BEGIN Provided material
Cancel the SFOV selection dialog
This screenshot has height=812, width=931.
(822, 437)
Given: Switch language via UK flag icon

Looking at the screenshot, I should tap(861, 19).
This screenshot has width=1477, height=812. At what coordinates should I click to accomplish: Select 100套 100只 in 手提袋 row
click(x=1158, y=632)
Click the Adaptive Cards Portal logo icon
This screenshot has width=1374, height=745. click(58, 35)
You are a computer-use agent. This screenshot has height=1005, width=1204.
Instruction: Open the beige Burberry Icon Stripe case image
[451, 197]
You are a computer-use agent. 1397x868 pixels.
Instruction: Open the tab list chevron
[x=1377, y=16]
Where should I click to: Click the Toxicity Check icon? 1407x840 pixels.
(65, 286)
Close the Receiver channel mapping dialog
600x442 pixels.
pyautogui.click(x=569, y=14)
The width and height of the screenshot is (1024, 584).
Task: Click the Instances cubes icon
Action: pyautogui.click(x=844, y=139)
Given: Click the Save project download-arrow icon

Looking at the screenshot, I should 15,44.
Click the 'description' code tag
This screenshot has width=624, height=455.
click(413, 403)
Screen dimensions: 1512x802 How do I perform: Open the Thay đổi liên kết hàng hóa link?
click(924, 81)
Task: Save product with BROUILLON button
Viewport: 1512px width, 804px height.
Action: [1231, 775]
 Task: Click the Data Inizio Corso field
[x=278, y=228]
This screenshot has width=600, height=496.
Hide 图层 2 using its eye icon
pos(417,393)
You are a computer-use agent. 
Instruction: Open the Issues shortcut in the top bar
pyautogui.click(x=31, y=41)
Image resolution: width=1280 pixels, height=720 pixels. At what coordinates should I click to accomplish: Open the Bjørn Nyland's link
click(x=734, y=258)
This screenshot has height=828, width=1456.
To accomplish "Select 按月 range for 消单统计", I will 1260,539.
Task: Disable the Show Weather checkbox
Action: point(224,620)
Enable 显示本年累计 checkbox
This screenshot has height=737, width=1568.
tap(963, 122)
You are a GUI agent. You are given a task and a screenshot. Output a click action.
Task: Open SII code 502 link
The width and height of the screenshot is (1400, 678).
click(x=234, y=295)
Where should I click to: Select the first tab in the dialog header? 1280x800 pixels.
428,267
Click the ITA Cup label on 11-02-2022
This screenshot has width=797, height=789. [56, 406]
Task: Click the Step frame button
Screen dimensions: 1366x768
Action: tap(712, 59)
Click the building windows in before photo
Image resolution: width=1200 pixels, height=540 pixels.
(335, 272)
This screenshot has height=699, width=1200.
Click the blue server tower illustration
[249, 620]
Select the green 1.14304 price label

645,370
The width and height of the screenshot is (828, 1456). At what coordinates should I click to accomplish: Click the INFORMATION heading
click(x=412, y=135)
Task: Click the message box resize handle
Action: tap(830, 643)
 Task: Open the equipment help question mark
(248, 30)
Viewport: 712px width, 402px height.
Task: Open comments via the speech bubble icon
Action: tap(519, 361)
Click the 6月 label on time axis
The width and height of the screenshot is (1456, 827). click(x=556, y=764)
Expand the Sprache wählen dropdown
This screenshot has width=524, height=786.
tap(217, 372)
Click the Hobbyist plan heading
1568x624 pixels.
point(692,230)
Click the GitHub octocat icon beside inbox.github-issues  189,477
END Provided material
Please find the lines in the data that contain the word "agent" and copy them.

You are a computer-use agent. This screenshot has height=1005, width=1204.
You are a computer-use agent. 1397x868 pixels.
You are a computer-use agent. 
You are a GUI agent. You are given a task and a screenshot. Output a click action.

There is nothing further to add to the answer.